Dans une tribune défendant "une autre parole" publiée mardi 9 janvier dans Le Monde, cent personnalités féminines, parmi lesquelles l'actrice Catherine Deneuve, les journalistes Elisabeth Levy et Peggy Sastre, l'écrivaine Catherine Millet et la comédienne Catherine Robbe-Grillet ont défendu la "liberté d'importuner" des hommes et dénoncé le "puritanisme" qui accompagnerait la libération de la parole des femmes, née avec les mouvements #BalanceTonPorc et #MeToo.
Autant dire qu'à l'heure où la prise de conscience des violences sexistes et sexuelles que subissent quotidiennement les femmes n'en est encore qu'à ses balbutiements, la tribune est mal passée. Alors depuis, ses auteures et signataires écument les plateaux télé et les matinales pour défendre leur point de vue et s'expliquer. Quitte, parfois, à sortir des énormités qui vont au-delà du simple dérapage et peuvent s'avérer dangereuses pour celles qui cherchent à faire respecter leur dignité et l'intégrité de leur corps.
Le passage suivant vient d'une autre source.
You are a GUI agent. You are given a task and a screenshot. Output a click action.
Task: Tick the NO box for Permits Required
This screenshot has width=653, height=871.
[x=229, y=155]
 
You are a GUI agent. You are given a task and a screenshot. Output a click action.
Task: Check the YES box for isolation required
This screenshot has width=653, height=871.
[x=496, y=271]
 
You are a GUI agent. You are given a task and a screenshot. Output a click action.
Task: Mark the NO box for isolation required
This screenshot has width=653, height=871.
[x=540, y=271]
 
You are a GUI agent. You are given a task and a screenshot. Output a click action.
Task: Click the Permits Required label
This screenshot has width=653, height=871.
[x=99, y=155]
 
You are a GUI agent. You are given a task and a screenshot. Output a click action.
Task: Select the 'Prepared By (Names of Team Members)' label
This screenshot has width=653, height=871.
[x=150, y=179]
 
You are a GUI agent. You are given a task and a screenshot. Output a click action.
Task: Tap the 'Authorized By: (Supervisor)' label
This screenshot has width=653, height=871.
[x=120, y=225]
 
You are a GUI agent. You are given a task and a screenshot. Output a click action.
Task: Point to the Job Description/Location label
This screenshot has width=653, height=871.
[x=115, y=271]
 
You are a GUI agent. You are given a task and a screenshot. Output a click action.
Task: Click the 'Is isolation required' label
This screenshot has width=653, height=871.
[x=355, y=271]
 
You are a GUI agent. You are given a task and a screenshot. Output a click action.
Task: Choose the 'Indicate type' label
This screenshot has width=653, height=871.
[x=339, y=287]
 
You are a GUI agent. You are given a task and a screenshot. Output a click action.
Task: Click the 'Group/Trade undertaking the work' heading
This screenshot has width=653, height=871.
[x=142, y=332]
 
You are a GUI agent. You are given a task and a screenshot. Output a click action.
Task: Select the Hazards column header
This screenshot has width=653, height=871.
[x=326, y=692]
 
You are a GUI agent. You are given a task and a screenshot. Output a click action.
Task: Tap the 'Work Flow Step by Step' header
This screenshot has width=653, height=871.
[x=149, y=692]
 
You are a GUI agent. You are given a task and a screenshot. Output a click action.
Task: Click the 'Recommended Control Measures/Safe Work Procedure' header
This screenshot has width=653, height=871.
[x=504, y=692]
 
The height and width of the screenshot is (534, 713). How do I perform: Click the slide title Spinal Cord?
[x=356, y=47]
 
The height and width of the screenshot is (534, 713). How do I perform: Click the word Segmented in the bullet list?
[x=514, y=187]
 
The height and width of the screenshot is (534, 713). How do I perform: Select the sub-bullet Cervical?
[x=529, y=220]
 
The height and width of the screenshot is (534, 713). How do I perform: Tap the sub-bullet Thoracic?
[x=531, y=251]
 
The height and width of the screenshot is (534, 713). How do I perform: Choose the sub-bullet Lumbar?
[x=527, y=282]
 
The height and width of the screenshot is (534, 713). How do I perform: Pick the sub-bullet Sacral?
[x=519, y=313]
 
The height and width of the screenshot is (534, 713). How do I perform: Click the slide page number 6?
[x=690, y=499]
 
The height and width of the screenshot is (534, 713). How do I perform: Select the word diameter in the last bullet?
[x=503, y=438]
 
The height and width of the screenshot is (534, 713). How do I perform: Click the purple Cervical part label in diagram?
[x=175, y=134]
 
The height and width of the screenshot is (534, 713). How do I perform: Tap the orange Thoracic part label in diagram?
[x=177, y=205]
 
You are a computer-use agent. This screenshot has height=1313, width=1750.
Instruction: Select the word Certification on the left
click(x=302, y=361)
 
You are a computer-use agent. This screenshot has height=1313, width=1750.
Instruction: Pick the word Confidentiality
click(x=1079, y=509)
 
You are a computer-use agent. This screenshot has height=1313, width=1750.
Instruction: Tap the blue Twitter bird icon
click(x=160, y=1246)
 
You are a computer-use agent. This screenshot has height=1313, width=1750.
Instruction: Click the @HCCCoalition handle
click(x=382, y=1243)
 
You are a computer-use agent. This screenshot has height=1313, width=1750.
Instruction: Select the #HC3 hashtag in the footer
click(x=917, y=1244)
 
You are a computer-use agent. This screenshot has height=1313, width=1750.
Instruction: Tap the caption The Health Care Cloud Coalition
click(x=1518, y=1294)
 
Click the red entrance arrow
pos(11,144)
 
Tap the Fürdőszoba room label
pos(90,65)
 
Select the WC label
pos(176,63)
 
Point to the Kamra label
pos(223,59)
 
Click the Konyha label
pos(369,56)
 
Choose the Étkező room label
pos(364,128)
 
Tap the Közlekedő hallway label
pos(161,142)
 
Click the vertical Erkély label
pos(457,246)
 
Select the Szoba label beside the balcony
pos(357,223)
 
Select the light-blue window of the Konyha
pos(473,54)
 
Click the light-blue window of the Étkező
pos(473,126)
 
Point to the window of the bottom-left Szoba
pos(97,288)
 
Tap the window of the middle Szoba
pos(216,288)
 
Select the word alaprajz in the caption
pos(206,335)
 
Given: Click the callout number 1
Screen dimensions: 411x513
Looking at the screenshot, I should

Invitée jeudi 11 janvier sur le plateau de "Quotidien", l'écrivaine Catherine Millet a expliqué toute la compassion qu'elle avait pour les frotteurs du métro, en proie selon elle à une "misère sexuelle", qui leur rendrait impossible de se contrôler.
Bon. Par où commencer ? Peut-être en rappelant que "misère sexuelle" ou non, on ne se frotte pas SANS CONSENTEMENT aux femmes dans le métro. Comme l'a dit la secrétaire d'État chargée de l'égalité entre les femmes et les hommes Marlène Schiappa, "le corps des femmes n'est pas un bien public ou un réceptacle à misère sexuelle."
Et aussi en expliquant que ce type d'argument, par ailleurs aussi avancé dans la fameuse tribune du Monde, n'aide en rien les hommes. Au contraire, elle sous-entend que ces derniers sont incapables de contrôler leurs pulsions sexuelles, que c'est dans leur "nature" d'importuner les femmes, de les harceler, de les agresser, de les violer. Catherine Millet pense venir, comme les autres signataires, en aide aux hommes, que les récentes prises de position féministes émasculeraient. Elles parlent ainsi de "haine des hommes" par les militantes luttant contre les violences sexistes et sexuelles. En réalité, ce sont elles qui desservent les hommes en sous-entendant que ces derniers sont violents par nature car ils ne peuvent pas contrôler leurs pulsions. Or, a priori, la grande majorité des hommes ne sont ni des frotteurs dans le métro, ni des agresseurs ou des violeurs. Surprise : il existe même des hommes qui s'engagent contre les violences sexistes et sexuelles et contre la culture du viol. Mais ça, ça échappe visiblement à Catherine Millet.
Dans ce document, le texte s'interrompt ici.